◆ THE TASK:
Pick up the passage on APD training and municipal liability right after its final sentence and keep writing.

◆ PAGE EXTRACT:

•••••

Defendants offer facts regarding the basic and specialized training APD officers received regarding use of force and "less lethal munitions." They contend that the APD policy on excessive force, which they present in part, is consistent with the objective reasonableness standard set forth in Graham v. Connor, 490 U.S. 386, 388 (1989). Defendants also maintain that Plaintiff cannot prove his municipal liability claim based on "custom" because he cannot show a history of widespread prior abuse by APD which put the City on notice of inadequate training and supervision such that it must take corrective action to prevent similar occurrences of misconduct in the future. Seamons v. Snow, 206 F.3d 1021, 1029 (10th Cir. 2000) (to impose liability for a § 1983 policy or custom claim, policy making official must have prior knowledge of or involvement in the misconduct of a subordinate).

1. Inadequate Training

Plaintiff relies on the facts of the underlying event of March 20, 2003 to argue that APD officers were inadequately trained to handle the crowd. The adequacy of police training can serve as a basis for liability under § 1983 where such failure amounts to deliberate indifference to the rights of persons with whom subordinate officers come in contact. City of Canton v. Harris, 489 U.S. 378 at 388. There must be essentially a complete failure to train or training so reckless or grossly negligent that future misconduct is almost inevitable. Meade v. Grubbs, 841 F.2d 1512 (10th Cir. 1988). Even where a city's policy is not itself unconstitutional, a single incident of excessive force can establish the existence of an inadequate training program if there is some other evidence of the program's inadequacy. Carr v. Bowen et al, 337 F.3d 1221 (10th Cir. 2003).

An entity's failure to train becomes a policy or custom when such failure reflects a deliberate or conscious choice by a municipality. Zuchel v. City County of Denver, Colo., 997 F.2d 730, 740 n. 5 (10th Cir. 1993) (quoting City of Canton v. Harris, 489 U.S. 378 (1988)). In order to establish that a municipality was deliberately indifferent to the adequacy of its training program, a plaintiff must show: (1) a constitutional deprivation, (2) that the activity which caused the deprivation is a usual and recurring practice, (3) there is a causal connection between the failure to train and the constitutional deprivation, and (4) deliberate indifference on the part of the municipality in failing to train its officers.Zuchel v. City County of Denver, Colo., 997 F.2d 730, 734-35 (10th Cir. 1993).

"Deliberate indifference" is the proper standard for determining when a governmental entity will be liable under § 1983 for constitutional wrongs committed by its employees. This is different from the degree of fault which a plaintiff must show to make out an underlying claim of a constitutional violation. See Ware v. Unified School Distr. No. 492, 902 F.2d 815, 818-19 and n. 2 (10th Cir. 1990) (citing City of Canton v. Harris, 489 U.S. 378 (1989)).

Despite briefing of APD officers that occurred prior to the protest, there is evidence from which a jury could infer inadequate tactical training for such large-scale demonstrations. For example, it was unclear whether protestors were allowed or authorized to march in the streets or whether compliance with police commands required protestors to clear out the UNM area entirely, or instead go onto UNM property. Officers did not attempt to approach Plaintiff and verbally request that he stop drumming. Upon Captain Gonzales' order to "take the drum," officers allegedly moved in from behind Plaintiff and assaulted him, handcuffed him, tore his wrist tendon, kneed him in the back, and dragged him into lingering tear gas. This could be evidence of improper training in the appropriate levels of force. There is evidence that there may not have been adequate warnings prior to the deployment of tear gas, and that the use of less-lethal weapons may have provoked the crowd and created a more dangerous situation. Defendant Keith observed that for the March 20, 2003 demonstration, "the Police Department was caught totally off guard. . . ." Ex. 7 at 47:12-15.

•••••

◆ DATA ROWS:
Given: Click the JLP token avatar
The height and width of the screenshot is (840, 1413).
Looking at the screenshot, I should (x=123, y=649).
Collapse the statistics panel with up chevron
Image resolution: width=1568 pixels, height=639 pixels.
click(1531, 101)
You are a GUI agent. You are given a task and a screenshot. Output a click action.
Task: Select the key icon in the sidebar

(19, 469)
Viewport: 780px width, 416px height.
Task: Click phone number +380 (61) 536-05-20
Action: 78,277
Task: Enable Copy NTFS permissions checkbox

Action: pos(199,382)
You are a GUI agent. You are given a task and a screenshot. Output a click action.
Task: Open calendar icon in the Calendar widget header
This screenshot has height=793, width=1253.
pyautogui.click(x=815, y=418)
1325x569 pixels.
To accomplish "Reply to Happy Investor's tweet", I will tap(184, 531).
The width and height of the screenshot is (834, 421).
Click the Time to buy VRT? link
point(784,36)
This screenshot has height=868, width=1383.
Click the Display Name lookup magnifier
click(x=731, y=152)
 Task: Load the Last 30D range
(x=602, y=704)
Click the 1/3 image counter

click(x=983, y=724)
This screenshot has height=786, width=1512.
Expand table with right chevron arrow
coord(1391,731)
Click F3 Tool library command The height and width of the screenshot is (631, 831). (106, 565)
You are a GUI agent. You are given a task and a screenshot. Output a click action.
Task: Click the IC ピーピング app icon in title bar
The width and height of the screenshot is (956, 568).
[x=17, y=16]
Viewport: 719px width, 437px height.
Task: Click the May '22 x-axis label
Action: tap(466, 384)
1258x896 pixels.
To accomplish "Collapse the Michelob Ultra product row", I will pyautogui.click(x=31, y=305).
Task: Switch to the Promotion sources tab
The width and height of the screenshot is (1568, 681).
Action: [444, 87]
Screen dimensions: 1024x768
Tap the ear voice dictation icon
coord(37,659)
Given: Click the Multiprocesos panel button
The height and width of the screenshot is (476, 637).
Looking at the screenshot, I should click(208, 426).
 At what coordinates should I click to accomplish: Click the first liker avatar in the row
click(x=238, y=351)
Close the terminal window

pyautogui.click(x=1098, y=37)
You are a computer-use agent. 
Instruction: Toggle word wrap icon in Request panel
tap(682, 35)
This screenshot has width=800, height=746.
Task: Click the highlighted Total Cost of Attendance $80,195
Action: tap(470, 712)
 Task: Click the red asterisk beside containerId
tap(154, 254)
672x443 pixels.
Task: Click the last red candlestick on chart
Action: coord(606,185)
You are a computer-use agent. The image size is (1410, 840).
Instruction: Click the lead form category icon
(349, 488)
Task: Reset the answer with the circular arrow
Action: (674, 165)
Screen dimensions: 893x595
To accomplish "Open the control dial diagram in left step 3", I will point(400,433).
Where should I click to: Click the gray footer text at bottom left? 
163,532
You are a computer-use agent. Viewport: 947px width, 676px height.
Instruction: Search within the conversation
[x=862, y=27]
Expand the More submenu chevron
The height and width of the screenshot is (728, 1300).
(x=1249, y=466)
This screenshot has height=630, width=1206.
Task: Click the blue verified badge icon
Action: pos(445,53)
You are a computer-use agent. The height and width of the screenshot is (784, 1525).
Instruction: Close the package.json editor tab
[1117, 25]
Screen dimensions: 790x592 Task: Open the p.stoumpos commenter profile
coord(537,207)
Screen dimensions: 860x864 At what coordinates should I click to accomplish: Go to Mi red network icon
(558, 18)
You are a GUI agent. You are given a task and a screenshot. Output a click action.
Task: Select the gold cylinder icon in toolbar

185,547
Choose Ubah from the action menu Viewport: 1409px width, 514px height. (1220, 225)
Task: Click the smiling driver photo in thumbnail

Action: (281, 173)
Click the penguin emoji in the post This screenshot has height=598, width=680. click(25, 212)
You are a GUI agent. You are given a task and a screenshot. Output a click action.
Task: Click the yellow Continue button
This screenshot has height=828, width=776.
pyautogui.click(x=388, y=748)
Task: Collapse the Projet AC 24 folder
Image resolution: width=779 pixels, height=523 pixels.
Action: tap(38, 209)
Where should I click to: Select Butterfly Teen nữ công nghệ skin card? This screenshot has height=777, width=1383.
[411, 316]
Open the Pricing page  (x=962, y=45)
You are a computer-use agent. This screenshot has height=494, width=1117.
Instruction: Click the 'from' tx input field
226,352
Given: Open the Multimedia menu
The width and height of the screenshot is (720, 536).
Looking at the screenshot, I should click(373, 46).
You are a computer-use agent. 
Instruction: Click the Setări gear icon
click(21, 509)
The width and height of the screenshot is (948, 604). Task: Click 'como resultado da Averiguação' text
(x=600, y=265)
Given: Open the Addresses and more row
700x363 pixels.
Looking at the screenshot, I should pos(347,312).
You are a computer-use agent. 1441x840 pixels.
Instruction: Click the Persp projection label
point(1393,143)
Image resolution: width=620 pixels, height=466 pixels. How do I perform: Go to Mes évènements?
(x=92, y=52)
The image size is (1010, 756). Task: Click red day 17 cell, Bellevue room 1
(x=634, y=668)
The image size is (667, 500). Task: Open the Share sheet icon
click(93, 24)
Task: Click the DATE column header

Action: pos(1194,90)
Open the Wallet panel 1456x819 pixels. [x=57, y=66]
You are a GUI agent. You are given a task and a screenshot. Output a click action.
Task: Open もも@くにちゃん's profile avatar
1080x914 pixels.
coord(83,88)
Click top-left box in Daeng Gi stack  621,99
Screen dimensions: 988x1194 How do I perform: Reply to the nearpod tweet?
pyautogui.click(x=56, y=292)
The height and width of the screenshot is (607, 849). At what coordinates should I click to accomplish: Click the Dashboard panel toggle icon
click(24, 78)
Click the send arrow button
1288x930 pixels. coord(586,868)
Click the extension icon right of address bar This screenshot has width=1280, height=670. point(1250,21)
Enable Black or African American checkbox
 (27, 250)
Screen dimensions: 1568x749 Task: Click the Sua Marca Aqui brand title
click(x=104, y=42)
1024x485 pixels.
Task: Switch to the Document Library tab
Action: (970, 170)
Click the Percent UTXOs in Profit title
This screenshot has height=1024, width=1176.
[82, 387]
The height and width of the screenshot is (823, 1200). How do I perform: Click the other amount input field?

•••••

◆ OUTPUT BELOW:
The internal affairs investigation determined that the orders being given by the police department did not apply to Plaintiff because he was out of the street and on the steps of UNM property at the time of his arrest. Ex. 6 at 30.

There is a dispute in this case as to whether Captain Gonzales intended to have the drums removed, or the drummers arrested, but Defendant Gonzales' intent in giving this order is not relevant to this motion.

This Court has noted in previous findings on Defendants' other summary judgment motions, that the warnings issued to the crowd were not sufficiently close in time to the actual deployment of gas to give sufficient notice to people in the crowd. Ex. 6 at 17.

None of the arresting officers complied with departmental requirements to complete supplemental reports or use of force forms after the demonstration, despite the fact that they were specifically ordered to do so at the briefing following the event. Regardless of the existence of APD standard operating procedure which directed the officers to submit such reports, the fact that not one of the three to five arresting officers followed its directive could also indicate a failure to train or supervise.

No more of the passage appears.